Copy the listing below word for word, from the line containing "Click the Custom Slide Show (自定义幻灯片放映) icon" through the line containing "point(433,114)", and reproduce only that stretch.

PROVIDED DATA:
☆ ☆ ☆ ☆ ☆

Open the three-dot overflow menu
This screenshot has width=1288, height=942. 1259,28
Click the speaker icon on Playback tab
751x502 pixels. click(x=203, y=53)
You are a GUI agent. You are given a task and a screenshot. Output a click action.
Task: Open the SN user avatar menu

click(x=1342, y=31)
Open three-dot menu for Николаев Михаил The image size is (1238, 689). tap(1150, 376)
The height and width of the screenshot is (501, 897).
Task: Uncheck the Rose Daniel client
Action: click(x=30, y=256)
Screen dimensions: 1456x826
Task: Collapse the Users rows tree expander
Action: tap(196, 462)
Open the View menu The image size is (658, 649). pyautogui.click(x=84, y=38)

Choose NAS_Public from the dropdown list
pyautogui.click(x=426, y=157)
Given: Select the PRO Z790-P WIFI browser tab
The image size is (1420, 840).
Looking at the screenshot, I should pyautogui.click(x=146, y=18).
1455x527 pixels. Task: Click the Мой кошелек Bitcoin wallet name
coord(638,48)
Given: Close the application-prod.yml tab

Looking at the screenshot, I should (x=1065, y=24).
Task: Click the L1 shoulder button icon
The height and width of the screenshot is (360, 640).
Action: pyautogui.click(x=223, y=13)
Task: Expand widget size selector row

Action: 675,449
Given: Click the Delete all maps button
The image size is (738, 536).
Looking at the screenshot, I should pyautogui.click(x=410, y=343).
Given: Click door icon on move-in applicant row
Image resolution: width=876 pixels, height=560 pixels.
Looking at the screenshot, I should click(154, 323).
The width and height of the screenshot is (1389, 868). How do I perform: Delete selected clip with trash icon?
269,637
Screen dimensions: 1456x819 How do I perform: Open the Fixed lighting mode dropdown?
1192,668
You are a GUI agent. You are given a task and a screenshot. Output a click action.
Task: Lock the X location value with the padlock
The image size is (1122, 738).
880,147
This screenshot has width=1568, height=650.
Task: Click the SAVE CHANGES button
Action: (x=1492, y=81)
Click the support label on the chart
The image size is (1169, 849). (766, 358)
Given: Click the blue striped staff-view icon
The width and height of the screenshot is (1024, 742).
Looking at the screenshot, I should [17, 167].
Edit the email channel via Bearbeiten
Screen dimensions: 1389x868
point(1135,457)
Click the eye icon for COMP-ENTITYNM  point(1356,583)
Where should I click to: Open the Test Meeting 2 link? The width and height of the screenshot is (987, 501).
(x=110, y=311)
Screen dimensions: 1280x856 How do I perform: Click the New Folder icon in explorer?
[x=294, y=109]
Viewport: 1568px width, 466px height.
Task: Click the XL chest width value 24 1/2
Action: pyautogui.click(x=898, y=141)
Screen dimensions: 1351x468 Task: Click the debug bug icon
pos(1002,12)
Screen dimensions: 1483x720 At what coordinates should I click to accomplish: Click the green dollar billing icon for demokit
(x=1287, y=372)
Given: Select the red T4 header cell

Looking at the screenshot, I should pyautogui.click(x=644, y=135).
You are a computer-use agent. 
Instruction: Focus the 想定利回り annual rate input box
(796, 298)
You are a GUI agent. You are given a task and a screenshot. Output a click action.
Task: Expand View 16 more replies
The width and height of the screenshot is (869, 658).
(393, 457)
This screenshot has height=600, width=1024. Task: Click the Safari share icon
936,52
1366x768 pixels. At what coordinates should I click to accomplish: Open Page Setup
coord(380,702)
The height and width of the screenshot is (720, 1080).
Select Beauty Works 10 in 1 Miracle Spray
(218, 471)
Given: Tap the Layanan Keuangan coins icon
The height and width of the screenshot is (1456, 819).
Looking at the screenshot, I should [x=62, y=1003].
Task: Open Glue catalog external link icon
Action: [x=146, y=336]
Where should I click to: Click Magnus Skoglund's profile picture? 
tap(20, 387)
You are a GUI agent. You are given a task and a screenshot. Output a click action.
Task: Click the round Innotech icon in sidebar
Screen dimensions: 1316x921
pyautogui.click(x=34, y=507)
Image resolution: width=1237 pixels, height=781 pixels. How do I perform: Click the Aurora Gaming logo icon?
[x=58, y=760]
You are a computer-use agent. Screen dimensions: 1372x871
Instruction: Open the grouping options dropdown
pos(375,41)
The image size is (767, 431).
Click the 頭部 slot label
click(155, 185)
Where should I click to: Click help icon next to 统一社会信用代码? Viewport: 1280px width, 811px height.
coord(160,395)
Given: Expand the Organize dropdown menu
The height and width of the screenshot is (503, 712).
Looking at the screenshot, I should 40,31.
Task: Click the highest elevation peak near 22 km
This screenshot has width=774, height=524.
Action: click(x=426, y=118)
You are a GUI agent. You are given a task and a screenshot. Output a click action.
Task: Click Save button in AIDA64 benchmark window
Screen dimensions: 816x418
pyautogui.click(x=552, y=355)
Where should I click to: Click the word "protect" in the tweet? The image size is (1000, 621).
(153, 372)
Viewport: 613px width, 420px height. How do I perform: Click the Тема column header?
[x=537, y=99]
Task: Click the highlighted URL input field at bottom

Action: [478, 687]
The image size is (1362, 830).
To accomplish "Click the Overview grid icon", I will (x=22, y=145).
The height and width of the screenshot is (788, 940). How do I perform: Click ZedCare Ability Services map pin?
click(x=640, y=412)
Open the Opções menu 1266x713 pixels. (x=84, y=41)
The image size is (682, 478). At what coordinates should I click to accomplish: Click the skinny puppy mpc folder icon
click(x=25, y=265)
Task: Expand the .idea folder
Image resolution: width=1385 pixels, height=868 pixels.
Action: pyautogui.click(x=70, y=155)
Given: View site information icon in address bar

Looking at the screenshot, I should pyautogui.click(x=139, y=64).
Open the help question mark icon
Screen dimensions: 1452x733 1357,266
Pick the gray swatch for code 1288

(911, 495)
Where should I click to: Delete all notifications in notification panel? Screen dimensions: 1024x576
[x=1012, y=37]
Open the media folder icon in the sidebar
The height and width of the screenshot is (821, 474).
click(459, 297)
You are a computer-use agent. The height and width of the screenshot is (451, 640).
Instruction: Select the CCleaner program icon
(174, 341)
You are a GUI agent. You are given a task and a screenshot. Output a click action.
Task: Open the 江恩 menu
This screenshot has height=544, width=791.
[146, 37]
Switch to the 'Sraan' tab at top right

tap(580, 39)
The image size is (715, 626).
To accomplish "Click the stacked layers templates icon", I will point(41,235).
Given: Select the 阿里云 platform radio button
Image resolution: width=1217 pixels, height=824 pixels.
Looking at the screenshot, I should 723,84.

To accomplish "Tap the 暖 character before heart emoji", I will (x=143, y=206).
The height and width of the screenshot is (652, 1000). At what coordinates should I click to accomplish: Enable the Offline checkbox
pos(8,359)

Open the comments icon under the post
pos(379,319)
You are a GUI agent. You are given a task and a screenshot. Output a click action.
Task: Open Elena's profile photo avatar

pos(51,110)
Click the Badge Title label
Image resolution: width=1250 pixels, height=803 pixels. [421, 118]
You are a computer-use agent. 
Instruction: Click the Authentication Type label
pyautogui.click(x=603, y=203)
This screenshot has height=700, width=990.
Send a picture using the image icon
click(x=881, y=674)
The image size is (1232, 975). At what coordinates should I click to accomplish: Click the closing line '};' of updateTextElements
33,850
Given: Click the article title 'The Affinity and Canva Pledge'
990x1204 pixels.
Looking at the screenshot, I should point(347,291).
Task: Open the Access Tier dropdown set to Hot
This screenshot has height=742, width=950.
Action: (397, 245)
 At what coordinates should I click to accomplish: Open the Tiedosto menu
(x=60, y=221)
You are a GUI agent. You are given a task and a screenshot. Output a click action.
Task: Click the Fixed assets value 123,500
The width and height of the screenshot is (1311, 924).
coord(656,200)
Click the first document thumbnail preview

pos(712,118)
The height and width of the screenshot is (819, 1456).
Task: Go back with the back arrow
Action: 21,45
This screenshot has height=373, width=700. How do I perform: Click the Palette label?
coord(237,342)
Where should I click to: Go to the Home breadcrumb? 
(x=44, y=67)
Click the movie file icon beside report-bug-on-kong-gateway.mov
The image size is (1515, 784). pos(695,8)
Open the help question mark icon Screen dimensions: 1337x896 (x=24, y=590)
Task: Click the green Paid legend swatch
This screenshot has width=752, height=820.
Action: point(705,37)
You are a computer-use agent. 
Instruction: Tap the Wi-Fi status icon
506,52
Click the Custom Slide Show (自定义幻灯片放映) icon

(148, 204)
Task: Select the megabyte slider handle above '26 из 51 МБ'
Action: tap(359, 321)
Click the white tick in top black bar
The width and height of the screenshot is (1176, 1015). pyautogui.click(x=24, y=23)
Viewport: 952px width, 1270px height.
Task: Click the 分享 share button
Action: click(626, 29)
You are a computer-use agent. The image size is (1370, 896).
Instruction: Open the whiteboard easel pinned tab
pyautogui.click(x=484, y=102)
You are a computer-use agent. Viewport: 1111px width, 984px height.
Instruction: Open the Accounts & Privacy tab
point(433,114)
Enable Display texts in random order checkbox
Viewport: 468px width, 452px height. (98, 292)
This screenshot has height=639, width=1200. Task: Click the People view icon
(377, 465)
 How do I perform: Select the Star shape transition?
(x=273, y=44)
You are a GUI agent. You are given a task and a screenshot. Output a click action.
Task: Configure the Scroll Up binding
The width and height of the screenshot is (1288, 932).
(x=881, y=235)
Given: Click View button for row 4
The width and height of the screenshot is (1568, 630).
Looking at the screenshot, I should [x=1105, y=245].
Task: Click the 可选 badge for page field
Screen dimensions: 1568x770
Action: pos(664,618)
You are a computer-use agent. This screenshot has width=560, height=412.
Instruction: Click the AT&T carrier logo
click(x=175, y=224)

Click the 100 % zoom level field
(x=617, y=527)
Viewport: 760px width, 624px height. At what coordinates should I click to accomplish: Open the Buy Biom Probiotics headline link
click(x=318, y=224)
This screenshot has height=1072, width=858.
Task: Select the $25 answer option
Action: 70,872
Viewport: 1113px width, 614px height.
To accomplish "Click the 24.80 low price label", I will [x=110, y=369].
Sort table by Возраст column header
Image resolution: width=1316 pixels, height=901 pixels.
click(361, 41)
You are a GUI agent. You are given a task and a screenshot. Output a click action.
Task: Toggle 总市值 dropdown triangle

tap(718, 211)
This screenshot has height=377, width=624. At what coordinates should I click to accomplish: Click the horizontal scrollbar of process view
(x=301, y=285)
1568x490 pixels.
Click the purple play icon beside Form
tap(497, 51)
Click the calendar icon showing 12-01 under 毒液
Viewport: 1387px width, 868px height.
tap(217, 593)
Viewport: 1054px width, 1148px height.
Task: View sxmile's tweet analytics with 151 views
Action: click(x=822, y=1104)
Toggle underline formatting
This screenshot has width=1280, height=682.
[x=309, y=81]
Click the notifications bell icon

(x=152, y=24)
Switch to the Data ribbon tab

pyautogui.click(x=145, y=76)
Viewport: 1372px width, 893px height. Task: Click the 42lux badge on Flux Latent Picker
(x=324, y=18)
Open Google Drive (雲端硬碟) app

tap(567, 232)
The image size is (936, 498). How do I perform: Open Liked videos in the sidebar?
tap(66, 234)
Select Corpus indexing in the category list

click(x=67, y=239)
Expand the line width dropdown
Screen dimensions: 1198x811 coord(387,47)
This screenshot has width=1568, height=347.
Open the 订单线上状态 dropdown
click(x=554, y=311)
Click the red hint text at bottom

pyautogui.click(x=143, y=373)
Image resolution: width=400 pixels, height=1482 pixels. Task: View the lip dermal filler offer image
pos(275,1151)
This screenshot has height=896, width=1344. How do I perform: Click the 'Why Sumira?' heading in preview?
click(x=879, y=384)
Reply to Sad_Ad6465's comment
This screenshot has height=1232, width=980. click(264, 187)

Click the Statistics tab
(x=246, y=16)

☆ ☆ ☆ ☆ ☆

THE REPLY:
Click the Custom Slide Show (自定义幻灯片放映) icon

(148, 204)
Task: Select the megabyte slider handle above '26 из 51 МБ'
Action: tap(359, 321)
Click the white tick in top black bar
The width and height of the screenshot is (1176, 1015). pyautogui.click(x=24, y=23)
Viewport: 952px width, 1270px height.
Task: Click the 分享 share button
Action: click(626, 29)
You are a computer-use agent. The image size is (1370, 896).
Instruction: Open the whiteboard easel pinned tab
pyautogui.click(x=484, y=102)
You are a computer-use agent. Viewport: 1111px width, 984px height.
Instruction: Open the Accounts & Privacy tab
point(433,114)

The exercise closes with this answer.